In terms of Brexit impact, most of these companies have other factories in Europe, such as in Spain, Romania, Portugal and Poland, so my guess is that over the next few years, depending on the deal which the UK makes with Europe, some production and jobs might transfer to other locations.
The remaining companies are almost all financial services companies. Again, they all have offices elsewhere in Europe and I have already heard that some of them have opened “European Union” branches and built up capabilities in Amsterdam, for example. If the UK loses its “EU passport” to operate freely across EU financial markets, then undoubtedly more jobs will shift. In any case, just as with the manufacturers, there have been shifts eastwards of middle and back office jobs to Continental Europe, particularly Poland.
According to the Teikoku Databank, 18.7% of the 1,380 companies are wholesalers/sales operations, 17% are in the services sector, and 11.5% are financial/insurance. The biggest group (29.5%) have consolidated turnovers of between £75-£750 million/Y1bn-Y10bn/$100m-$1bn and 22.8% have turnovers of over £750m/Y1bn/$1bn, so the larger Japanese companies are well represented, in contrast to ASEAN, where most of the Japanese companies who have presence there are classified as small-medium size enterprises in Japan. 55% of the UK Japanese companies have their headquarters in Tokyo, 8.5% in Osaka and 5.9% in Kanagawa prefecture (Yokohama and Kawasaki).

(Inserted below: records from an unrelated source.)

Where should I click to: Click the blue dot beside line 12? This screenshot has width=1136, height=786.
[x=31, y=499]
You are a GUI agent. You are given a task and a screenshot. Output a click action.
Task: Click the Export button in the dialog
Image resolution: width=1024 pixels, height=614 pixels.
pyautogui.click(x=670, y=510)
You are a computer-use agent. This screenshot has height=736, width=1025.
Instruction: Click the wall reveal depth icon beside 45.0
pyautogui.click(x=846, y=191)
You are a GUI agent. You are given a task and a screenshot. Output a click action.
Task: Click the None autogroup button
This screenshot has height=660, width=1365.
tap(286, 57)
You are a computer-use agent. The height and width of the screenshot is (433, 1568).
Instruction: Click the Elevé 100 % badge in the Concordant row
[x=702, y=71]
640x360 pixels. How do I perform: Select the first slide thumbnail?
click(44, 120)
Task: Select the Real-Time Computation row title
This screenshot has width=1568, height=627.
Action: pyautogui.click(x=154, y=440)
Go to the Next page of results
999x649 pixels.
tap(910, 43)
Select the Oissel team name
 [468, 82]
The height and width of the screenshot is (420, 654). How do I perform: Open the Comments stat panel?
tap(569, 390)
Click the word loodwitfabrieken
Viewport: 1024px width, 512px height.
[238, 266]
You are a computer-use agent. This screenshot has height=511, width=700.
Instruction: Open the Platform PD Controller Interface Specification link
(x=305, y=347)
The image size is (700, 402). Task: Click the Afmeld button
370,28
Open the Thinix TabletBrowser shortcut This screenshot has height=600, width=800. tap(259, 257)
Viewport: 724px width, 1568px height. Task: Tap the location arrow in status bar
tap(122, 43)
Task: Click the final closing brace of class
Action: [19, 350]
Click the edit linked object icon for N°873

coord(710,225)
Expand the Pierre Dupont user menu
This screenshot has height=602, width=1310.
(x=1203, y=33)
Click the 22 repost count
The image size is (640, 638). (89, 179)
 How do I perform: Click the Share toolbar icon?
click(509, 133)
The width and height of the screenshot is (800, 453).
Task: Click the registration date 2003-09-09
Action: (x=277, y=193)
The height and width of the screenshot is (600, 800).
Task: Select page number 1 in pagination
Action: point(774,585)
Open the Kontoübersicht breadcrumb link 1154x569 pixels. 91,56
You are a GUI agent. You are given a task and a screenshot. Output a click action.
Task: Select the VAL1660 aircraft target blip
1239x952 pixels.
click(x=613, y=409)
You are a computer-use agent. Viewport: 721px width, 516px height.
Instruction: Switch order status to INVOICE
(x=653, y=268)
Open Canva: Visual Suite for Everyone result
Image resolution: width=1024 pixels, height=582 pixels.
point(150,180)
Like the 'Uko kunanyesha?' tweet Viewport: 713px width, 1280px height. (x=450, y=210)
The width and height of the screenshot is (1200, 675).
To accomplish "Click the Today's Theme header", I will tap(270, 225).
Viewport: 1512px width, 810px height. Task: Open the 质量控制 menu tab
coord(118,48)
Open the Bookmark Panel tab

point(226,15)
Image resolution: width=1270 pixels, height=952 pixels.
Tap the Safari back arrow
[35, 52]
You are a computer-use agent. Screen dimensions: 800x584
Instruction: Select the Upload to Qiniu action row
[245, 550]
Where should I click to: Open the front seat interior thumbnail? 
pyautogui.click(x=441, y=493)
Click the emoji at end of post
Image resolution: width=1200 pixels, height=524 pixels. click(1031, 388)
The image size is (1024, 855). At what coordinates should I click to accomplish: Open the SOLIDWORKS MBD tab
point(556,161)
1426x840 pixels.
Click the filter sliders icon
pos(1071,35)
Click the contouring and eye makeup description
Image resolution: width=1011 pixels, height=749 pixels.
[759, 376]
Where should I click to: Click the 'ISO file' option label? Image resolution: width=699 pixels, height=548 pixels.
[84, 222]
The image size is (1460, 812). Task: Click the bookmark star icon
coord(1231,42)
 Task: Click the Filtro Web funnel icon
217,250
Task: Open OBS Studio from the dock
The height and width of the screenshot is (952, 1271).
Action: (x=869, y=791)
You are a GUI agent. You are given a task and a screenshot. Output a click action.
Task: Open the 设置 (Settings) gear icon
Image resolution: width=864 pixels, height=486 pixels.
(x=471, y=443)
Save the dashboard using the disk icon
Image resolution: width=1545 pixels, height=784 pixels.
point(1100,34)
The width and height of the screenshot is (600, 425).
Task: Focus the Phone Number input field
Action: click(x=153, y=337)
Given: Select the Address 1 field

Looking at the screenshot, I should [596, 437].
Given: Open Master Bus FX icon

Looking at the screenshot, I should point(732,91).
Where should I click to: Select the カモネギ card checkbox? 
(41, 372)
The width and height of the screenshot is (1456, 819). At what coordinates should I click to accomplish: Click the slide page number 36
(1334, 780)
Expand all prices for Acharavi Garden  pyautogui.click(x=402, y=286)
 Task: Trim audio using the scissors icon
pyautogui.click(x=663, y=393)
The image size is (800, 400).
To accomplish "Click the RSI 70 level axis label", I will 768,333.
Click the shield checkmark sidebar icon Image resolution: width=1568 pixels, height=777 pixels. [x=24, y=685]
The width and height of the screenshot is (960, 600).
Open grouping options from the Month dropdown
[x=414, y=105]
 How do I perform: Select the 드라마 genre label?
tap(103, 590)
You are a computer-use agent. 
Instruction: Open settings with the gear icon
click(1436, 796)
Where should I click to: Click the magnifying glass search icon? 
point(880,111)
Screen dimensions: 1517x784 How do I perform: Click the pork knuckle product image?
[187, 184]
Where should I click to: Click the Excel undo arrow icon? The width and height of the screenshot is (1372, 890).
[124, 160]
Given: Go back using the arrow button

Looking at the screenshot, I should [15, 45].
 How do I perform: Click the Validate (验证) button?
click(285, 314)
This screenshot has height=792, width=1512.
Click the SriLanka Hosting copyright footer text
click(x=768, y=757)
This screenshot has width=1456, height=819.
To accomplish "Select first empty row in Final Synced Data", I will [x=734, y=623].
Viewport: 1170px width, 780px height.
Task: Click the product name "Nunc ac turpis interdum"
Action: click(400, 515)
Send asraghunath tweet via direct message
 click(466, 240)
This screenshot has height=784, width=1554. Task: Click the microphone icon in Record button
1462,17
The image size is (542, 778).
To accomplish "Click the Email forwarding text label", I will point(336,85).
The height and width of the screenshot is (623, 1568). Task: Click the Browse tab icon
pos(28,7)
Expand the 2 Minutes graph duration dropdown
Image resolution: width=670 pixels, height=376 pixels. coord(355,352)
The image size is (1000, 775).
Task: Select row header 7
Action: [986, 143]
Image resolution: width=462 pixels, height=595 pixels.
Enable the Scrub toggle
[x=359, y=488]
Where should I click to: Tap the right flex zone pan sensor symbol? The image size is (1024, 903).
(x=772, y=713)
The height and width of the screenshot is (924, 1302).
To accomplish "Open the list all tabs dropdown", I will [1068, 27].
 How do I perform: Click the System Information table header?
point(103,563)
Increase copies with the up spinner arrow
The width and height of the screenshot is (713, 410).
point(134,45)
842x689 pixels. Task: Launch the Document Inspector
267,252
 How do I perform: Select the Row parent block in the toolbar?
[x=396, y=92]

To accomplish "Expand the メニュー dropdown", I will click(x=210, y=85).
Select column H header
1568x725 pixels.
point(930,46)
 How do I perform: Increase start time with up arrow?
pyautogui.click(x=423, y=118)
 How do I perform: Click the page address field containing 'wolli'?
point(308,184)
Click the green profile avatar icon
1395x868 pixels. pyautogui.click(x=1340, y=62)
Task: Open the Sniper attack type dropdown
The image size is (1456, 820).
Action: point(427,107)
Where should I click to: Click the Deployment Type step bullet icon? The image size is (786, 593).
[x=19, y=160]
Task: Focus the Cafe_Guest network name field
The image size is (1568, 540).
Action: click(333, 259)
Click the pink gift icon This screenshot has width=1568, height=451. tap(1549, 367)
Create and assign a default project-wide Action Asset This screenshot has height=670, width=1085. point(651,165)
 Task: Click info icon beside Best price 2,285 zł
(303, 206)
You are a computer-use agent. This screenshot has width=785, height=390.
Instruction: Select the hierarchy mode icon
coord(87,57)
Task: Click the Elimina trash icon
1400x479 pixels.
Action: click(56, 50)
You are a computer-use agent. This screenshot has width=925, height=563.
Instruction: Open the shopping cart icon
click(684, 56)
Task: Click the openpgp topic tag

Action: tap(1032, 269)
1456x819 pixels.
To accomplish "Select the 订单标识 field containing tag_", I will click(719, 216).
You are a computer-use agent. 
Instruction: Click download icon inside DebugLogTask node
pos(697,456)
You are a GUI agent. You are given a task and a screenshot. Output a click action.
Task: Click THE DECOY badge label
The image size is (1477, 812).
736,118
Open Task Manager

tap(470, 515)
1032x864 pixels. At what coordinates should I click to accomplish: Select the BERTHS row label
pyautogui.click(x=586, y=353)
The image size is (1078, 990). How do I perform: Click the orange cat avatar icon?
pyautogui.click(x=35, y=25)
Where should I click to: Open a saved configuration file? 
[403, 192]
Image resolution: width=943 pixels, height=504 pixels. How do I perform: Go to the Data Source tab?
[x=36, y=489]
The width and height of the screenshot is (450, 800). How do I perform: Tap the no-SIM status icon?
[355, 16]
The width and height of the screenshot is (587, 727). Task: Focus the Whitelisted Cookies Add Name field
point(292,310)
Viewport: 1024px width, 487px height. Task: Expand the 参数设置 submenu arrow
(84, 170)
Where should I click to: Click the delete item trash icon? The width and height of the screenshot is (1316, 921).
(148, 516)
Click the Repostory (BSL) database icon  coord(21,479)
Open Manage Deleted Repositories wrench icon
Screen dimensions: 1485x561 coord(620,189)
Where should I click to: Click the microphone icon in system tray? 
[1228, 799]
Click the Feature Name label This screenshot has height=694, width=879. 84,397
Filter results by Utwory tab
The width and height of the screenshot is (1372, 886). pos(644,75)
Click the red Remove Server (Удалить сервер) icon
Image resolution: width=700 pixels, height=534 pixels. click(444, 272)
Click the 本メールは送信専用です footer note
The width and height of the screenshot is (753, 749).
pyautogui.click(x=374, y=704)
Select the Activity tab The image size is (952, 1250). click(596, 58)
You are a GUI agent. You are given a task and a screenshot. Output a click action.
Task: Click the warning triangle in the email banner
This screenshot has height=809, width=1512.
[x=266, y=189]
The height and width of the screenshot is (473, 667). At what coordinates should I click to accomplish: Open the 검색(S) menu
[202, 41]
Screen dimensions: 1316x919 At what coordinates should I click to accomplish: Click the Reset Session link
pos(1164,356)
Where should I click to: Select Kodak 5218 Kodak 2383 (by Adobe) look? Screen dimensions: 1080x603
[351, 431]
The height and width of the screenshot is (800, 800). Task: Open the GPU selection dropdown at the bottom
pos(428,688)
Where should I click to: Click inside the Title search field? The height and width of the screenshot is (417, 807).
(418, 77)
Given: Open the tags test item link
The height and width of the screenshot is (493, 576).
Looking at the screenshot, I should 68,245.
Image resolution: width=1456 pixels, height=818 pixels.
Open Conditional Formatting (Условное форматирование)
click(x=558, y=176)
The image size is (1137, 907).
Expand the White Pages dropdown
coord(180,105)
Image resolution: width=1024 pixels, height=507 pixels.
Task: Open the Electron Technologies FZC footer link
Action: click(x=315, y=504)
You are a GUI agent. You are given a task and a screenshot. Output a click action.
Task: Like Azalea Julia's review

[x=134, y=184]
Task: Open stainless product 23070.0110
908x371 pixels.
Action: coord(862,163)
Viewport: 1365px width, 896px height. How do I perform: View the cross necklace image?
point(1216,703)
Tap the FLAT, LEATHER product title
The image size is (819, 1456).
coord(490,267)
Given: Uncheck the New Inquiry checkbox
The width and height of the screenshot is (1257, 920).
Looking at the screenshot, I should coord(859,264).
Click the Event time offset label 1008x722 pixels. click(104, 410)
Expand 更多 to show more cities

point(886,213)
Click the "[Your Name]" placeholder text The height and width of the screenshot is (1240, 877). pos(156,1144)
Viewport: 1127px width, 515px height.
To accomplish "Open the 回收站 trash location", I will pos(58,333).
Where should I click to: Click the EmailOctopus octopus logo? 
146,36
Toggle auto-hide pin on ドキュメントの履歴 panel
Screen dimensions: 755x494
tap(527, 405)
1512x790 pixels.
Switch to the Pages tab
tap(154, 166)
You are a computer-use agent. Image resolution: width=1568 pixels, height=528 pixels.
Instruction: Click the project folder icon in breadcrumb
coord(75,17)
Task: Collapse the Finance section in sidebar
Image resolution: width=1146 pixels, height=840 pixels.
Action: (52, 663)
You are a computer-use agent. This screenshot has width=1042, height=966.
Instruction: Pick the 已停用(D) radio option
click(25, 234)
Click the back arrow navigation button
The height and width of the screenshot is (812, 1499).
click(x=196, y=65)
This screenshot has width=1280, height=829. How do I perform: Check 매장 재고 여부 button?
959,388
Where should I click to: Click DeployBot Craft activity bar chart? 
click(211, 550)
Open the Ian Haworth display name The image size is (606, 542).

But the outstanding feature of the Top 30 that most concerns me, both for my own business and for the future of the UK, is the large proportion of the Top 30 that are the product of an acquisition. Having put a stake in the ground, they may well stay in the UK despite Brexit, but will the UK really see many more major acquisitions from now on? And despite their British roots, might the European HQ gradually shift away? 21 of the Top 30 currently have their regional HQ in the UK, but I have seen many of them become more virtual and integrated in the way they manage the region, so that actual physical location is less important for management level regional executives.
- Fujitsu – ICL
- Sumitomo Electric Industries – Lucas
- Itochu – Stapleton Tyres, Kwik-Fit
- Mitsubishi Corporation – Princes Foods
- Hitachi – The Railway Engineering Company, Horizon Nuclear Power
- NSG – Pilkington Glass
- Dentsu – Aegis
- Calsonic Kansei – Llanelli Radiators, Marley Foam
- Suntory – Lucozade, Ribena
- Olympus – KeyMed
- Mitsubishi Chemical Holding – Lucite
- Mitsui Sumitomo Insurance & Aio Nissay Dowa – Amlin, Insure The Box
- Sompo Holdings – Canopius
My sense is, UK based people might want to get ready to move eastwards too in the next few years, if they want to work for the Japanese Top 30. Ironically, Poland looks a good bet, the source of so much immigration to the UK recently and in the more distant past.